#### [Task brief]
Reduce the material below to its lines containing "agent".

#### [Materials provided]
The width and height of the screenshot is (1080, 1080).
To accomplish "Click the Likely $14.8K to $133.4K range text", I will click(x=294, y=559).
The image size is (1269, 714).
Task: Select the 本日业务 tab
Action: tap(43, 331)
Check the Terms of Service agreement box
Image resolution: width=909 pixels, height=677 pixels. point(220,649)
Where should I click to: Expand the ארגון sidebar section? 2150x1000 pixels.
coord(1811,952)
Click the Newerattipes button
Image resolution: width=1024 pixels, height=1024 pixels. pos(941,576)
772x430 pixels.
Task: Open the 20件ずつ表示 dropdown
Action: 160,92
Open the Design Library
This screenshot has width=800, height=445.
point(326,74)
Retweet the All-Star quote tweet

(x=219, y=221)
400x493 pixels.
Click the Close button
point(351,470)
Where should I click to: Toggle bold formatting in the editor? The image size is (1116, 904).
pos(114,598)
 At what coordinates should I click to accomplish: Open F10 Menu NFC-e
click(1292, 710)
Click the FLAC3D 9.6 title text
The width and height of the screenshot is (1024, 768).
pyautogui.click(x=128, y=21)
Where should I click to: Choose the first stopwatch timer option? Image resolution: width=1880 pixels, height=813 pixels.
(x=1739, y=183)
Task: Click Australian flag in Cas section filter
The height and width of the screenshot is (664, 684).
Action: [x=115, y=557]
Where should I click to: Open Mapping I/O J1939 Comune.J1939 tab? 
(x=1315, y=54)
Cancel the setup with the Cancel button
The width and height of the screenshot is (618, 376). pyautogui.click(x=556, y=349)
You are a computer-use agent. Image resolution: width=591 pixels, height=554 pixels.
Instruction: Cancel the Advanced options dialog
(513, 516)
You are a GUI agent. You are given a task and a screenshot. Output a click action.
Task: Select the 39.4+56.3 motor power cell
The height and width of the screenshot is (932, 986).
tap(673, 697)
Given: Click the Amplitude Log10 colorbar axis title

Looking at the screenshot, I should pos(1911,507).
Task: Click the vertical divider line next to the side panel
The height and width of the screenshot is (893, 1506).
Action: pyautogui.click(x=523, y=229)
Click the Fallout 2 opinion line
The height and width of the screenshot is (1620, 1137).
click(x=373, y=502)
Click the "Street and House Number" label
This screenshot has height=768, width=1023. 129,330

#### [The answer]
You are a computer-use agent. Image resolution: width=591 pixels, height=554 pixels.
You are a GUI agent. You are given a task and a screenshot. Output a click action.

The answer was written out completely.